UW-Madison engineers apply award-winning technology to road building

UW-Madison engineers apply award-winning technology to road building

Madison, Wis. – Motorists driving along the DeNeveu Creek bridge on Highway 151 near Fond du Lac will never notice the difference as they drive over a bridge that uses a new method of construction developed at UW-Madison.
However, highway officials who concern themselves with the cost of road construction may definitely notice the difference in the form of a much longer-lasting road.
Instead of having a roadbed reinforced with a grid of steel bars, the bridge features a prefabricated Fiber-Reinforced Polymer (FRP) grid. The new technique was developed in a four-year project by UW-Madison engineering professors Michael Oliva and Lawrence Bank, plus two former graduate students David Jacobson and Mack Conachen. The team recently won Popular Science magazine’s “Best of What’s New” award in engineering for their work.
FRP technology itself is not new, having been used to make surfaces such as decks on oil platforms. The leap in this case comes from an expanded use of the technology. Whereas the decks on the oil platforms have a tight grid spacing of only an inch, fit for people to walk upon, the team realized that a redesign of the structure would give it a new use.
“We said, why not increase that spacing, maybe to four or six inches?” said Oliva. “And now we’ve got a rectangular FRP grid system that looks a lot like the steel reinforcing bar grids that are built inside of bridge decks.”
In economic terms, there are tradeoffs between steel bars and FRP; the manufacturing process for FRP can be up to 10 times as expensive as steel bars. On the other hand, the ability to prefabricate the reinforcement grids and lay them down quickly—as opposed to having a team of workers individually lay down steel bars and tie them together—means a bridge roadbed that takes two weeks to lay down might take two days. All in all, Oliva estimates that the costs for an FRP system would only be about 30-40% higher than steel bars after contractors become accustomed to the new system.
That greater expense could itself be cancelled out, however, by the great longevity of the bridge. After about a dozen years, the steel bars in a conventional bridge start to corrode from water and salt seeping through. Even after repairs are made, the bars have to be replaced after about 25 years. FRP material, on the other hand, is rustproof and therefore unaffected by those environmental forces. A bridge constructed from FRP could therefore last up to twice as long as a conventional bridge, more than making up for the increased up-front costs.

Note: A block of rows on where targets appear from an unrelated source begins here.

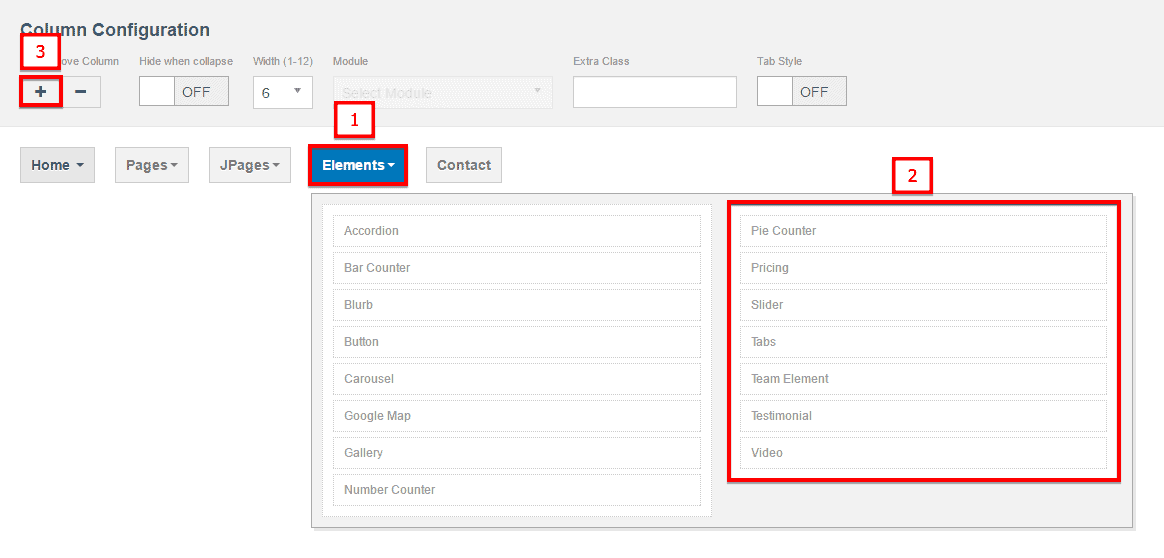The height and width of the screenshot is (558, 1164).
Task: Click the Video element entry
Action: coord(923,453)
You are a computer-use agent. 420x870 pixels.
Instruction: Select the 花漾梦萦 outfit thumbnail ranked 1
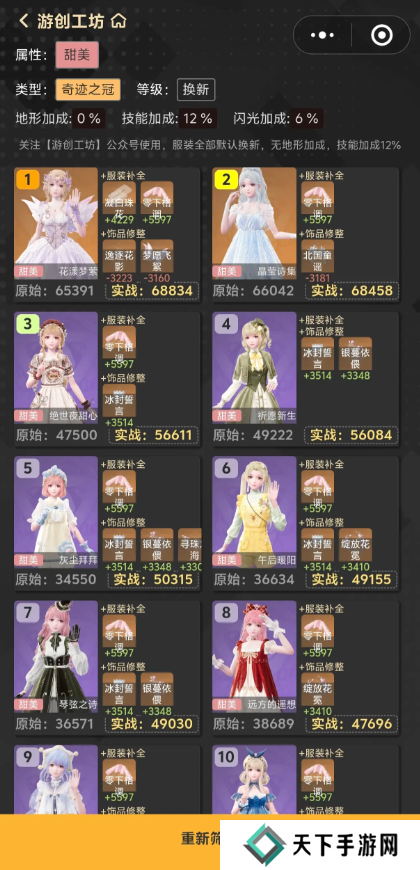[x=56, y=223]
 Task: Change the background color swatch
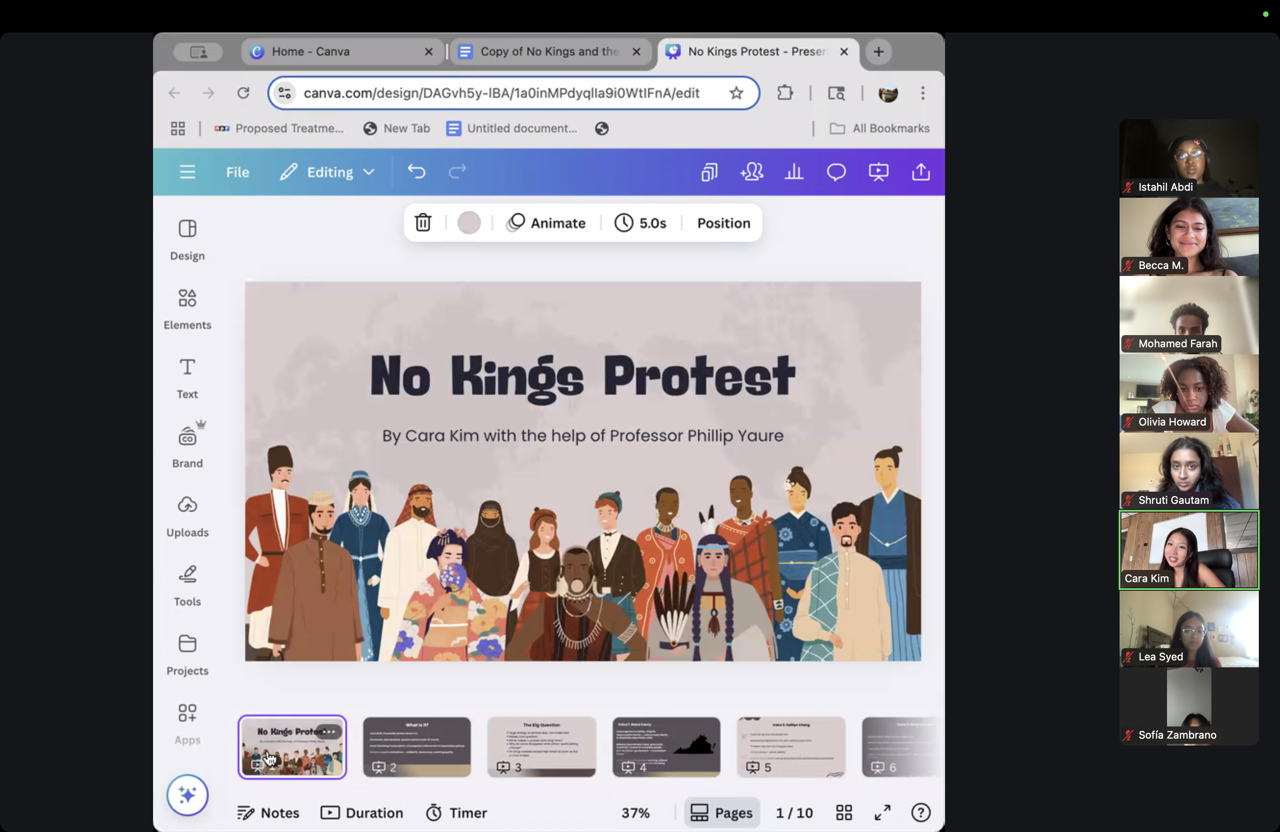tap(469, 223)
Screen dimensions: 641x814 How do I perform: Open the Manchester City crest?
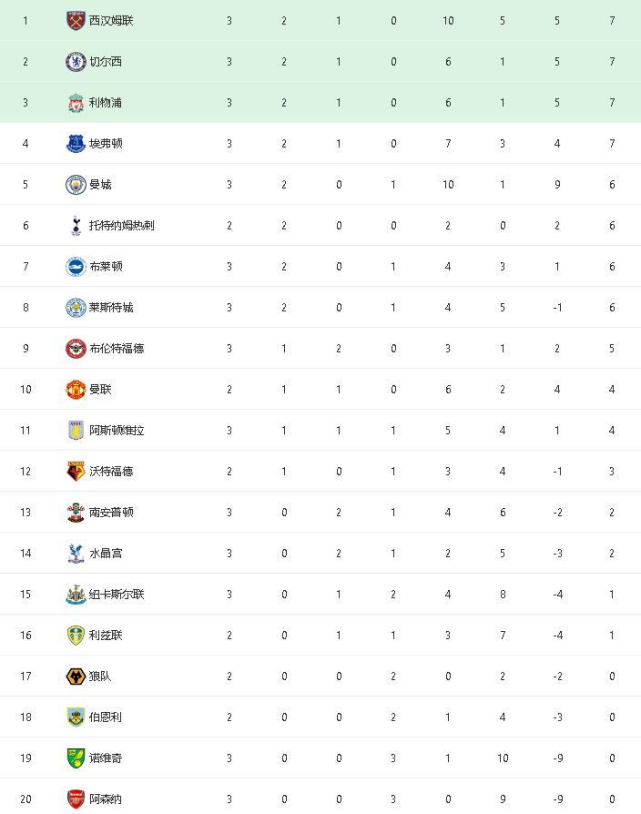pos(76,184)
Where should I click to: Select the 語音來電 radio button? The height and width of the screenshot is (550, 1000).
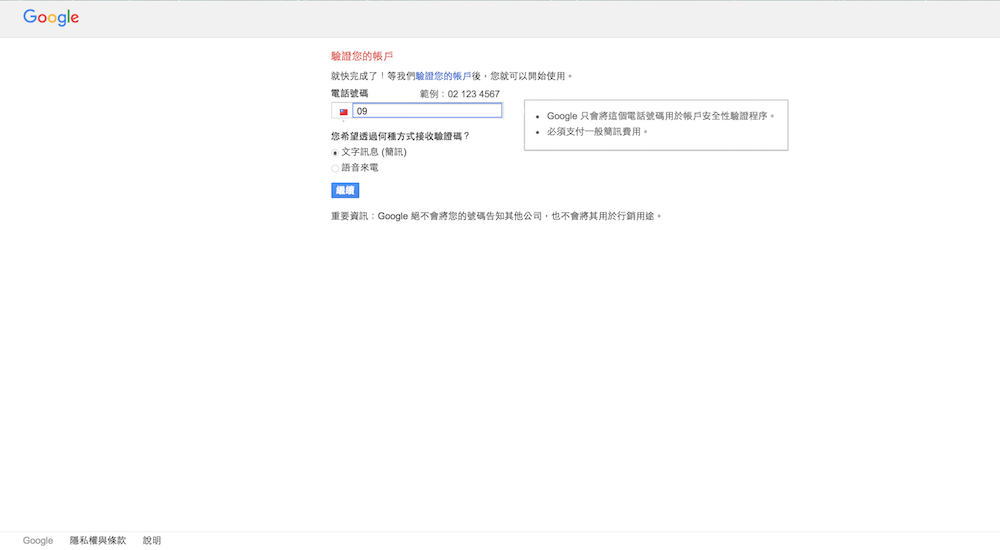coord(335,169)
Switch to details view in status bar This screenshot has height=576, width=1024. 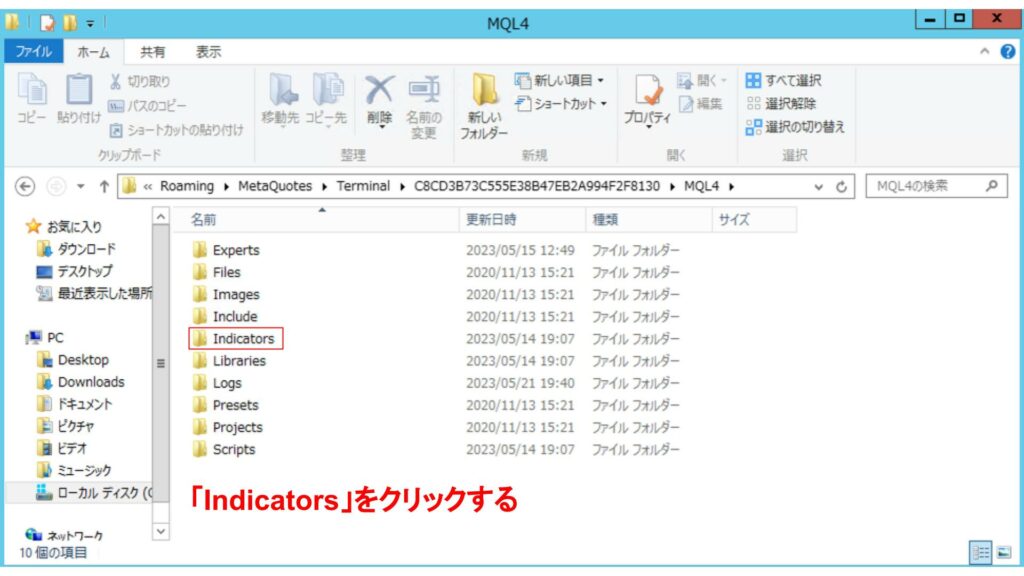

How long might it be it be until massive projects on the scale of the Golden Gate or George Washington bridges could see FRP technology? While still in its infancy, work is proceeding on a small bridge in Missouri as well as being promted on the West Coast. All that remains is to streamline the manufacturing and construction methods, and for public sector buyers to make the tradeoff of up-front costs in exchange for a longer lifespan, Oliva says.